[Exercise]
Only lines with the string "editor" should be returned from the data below.

★ ★ ★ ★ ★

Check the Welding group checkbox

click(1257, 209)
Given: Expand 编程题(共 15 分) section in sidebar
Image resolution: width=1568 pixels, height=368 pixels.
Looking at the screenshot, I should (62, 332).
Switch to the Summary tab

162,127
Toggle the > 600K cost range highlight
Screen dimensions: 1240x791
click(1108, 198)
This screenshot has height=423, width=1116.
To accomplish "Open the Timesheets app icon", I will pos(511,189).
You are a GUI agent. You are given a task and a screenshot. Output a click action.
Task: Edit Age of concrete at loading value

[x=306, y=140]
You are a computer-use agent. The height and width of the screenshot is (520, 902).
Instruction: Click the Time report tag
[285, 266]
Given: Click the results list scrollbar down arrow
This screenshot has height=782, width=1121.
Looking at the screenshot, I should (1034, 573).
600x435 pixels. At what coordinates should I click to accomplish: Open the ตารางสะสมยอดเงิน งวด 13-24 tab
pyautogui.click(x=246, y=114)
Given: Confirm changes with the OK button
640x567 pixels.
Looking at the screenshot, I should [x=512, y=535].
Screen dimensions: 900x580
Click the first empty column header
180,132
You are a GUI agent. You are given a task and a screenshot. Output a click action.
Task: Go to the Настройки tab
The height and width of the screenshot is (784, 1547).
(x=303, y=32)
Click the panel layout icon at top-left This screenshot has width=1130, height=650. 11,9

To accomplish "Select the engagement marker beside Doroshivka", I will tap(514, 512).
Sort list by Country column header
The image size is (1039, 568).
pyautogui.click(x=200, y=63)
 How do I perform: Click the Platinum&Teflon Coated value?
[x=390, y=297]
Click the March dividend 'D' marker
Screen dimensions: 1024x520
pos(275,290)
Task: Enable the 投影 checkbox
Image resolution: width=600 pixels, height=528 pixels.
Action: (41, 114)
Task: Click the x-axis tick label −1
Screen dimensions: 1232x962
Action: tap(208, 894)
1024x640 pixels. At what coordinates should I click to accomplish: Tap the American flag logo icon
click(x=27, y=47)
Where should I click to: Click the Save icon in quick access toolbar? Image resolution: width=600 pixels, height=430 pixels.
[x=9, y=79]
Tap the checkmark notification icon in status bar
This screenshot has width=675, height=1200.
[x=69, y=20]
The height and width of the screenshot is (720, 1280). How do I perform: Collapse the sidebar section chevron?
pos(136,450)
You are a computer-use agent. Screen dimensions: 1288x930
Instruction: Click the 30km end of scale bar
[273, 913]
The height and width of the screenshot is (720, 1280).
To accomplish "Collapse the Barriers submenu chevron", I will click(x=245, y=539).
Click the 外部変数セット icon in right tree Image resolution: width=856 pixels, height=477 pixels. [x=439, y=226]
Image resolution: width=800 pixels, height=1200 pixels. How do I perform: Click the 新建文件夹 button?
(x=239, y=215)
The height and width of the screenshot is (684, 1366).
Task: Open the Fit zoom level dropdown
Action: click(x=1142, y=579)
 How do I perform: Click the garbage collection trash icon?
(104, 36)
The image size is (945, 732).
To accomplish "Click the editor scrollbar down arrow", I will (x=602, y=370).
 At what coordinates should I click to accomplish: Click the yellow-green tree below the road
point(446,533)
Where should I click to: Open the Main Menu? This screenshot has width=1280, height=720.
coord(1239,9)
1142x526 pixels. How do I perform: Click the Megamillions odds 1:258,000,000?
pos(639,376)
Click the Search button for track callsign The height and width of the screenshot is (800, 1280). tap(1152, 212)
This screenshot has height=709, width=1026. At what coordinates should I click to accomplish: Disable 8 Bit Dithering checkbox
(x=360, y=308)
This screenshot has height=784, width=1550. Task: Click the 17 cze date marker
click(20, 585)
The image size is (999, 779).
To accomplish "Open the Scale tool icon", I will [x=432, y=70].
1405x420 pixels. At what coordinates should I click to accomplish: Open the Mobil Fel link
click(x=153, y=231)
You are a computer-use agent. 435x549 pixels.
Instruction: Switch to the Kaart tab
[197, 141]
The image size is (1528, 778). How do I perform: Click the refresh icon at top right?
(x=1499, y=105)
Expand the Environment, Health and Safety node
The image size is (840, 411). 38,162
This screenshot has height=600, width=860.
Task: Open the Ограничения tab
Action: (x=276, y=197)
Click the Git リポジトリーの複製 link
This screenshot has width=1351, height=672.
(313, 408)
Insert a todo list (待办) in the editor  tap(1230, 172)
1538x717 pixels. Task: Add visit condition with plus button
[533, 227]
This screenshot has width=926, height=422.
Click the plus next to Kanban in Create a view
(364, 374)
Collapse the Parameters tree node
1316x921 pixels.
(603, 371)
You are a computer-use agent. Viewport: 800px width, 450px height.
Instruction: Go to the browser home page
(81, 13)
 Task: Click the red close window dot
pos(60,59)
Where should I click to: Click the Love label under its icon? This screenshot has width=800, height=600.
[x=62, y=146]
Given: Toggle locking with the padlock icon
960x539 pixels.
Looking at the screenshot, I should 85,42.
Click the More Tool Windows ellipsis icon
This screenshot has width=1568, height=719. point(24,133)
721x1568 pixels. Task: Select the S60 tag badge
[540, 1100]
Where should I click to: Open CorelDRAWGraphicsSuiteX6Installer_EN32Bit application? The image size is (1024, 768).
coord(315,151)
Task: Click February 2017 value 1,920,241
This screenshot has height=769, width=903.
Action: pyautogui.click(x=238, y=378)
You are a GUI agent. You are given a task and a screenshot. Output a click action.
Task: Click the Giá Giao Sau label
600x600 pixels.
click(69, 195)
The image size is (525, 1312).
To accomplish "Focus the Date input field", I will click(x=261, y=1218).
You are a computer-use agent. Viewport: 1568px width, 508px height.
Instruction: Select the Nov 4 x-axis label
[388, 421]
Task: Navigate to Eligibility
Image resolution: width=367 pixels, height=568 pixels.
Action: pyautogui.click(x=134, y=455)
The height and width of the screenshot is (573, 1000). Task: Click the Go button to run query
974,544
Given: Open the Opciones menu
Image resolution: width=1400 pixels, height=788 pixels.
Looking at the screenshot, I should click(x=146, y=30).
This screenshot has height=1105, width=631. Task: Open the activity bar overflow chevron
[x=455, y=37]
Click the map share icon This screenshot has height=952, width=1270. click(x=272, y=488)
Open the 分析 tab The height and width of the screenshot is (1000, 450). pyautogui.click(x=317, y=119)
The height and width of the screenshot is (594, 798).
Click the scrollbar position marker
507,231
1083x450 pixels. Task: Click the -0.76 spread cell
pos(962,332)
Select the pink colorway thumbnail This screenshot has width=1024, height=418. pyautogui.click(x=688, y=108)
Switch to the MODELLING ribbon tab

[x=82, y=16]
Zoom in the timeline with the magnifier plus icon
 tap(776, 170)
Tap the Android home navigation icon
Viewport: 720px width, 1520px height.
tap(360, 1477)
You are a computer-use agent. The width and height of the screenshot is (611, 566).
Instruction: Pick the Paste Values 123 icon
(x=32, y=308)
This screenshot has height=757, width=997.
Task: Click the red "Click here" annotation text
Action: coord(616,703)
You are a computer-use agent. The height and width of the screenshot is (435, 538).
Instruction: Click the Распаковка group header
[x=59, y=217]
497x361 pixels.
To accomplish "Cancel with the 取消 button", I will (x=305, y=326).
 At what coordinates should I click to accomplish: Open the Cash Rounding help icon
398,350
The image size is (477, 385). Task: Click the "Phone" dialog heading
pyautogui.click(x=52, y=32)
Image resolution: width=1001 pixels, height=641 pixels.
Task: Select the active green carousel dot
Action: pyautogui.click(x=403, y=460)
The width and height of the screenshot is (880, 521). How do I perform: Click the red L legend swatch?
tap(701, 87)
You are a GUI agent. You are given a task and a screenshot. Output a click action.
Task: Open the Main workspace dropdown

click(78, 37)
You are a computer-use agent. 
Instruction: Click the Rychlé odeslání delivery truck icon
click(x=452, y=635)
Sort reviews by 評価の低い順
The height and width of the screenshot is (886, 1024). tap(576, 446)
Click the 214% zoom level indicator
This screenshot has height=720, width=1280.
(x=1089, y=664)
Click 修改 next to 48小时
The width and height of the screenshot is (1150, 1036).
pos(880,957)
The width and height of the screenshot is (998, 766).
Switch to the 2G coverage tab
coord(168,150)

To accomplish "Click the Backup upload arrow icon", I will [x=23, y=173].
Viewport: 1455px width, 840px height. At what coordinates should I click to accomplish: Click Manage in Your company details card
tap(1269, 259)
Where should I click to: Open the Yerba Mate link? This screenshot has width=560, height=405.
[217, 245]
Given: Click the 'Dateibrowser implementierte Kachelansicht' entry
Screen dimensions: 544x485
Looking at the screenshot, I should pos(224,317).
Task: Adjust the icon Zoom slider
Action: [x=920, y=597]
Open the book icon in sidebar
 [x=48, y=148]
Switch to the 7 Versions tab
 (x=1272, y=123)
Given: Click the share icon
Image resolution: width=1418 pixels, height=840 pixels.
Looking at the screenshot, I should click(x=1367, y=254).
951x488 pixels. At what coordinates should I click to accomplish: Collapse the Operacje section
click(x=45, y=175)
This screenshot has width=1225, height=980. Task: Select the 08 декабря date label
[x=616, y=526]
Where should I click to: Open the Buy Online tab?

★ ★ ★ ★ ★

[Response area]
To accomplish "Click the editor scrollbar down arrow", I will (x=602, y=370).
Insert a todo list (待办) in the editor  tap(1230, 172)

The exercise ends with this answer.